Devrimci demokrasi özel olarak öğrenci gençliği ve bir süredir kentlerin varoşlarında, ama marjinal sektörlerin yoksul nüfus katmanlarını toplumsal temel edinmiştir. Sosyalist hareketin bu siyasi kesimleri kendisine alternatif saymaktan vazgeçmesi gerekiyor. Bunun bir önkoşulu kendi gücüne, daha doğrusu potansiyeline güvenmektir. Öz güven sayesinde kısır bir yarışmacılık psikolojisinden kurtulunulabilir. Bunları söylemek, gençlik ya da “kent yoksulları” içerisinde sosyalizmin yeri olmadığı anlamına da gelmez. Ama sosyalizm ancak kendi öz sınıf kimliğinin üzerine basarak, bu kesimlere yönelik anlamlı politikalar üretebilir. Dahası, devrimci demokrasinin tarihsel olarak taşıdığı bir misyon da, sosyalizme alıcı bir kitlenin oluşturulması ise, uzun vadede bu hareket bizim önümüzü kapatmak şöyle dursun, bir mücadele ve hitap zemininin altyapısını döşemiş, kendisine devşirdiği güç ise -eğer Türkiye’de işçi sınıfının rolünün ve sosyalist iktidar hedefinin gerçekçi yaklaşımlar olduğuna güveniyorsak- bir ittifak unsuru halini alacaktır.
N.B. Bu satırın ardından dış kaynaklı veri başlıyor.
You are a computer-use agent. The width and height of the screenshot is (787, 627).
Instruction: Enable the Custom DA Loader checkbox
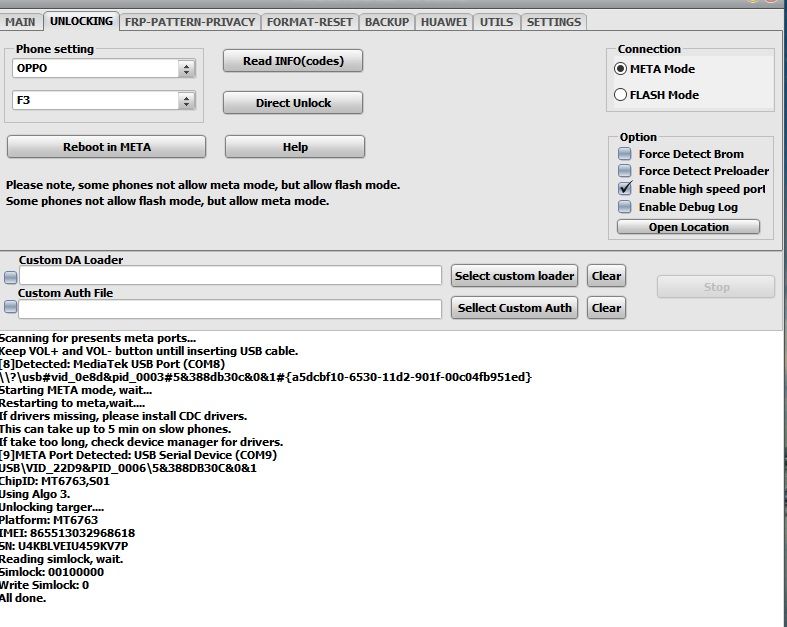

İkinci alanın, Kürt ulusal hareketinin ise kendi yolunu çizmesinin güçlü bir nesnelliğe oturduğu kabul edilmelidir. Bugün Kürt ulusal hareketini “içeriden” müdahalelerle sosyalizme yakınlaştırmak düşüncesinin ne temeli ne de aracı var.
Sosyalist hareket, söz konusu alanda başka güçlerin gelişme kaydetmesi karşısında kayba uğradığını düşünmek yerine, ulusallığı sınıfsal bir zemine çekebilmek ve muhtemel müttefikini biçimlendirmek için politika üretmelidir. Bu görev açıkçası yalnızca Türkiye‘de gerçekleştirilebilir. Türkiye işçi sınıfının ve sosyalizminin birikimi bu anlamda, hem ülke sınırları içinde, hem de Ortadoğu çapında “rakip” tanımayacak denli gelişkindir.
Bu konuda daha yaygın yanılgı ise, Kürt direnişine verilecek desteğin, propaganda ve ajitasyonun sosyalistler için de bir çıkış kanalı oluşturabileceği yönünde. Türkiye nesnelliğine ve sosyalist kimliğin ayırdedici yanlarına dayanılarak bu yaklaşım da kesinkes reddedilmelidir. Türkiye sosyalizmi başka bir hareketin sırtından sıçrama kaydedecek kadar kişiliksiz olmamalıdır. Üstelik Türkiye’de sosyalist mücadeleyi yükseltmek bu kadar basit bir iş olarak da görülmemelidir.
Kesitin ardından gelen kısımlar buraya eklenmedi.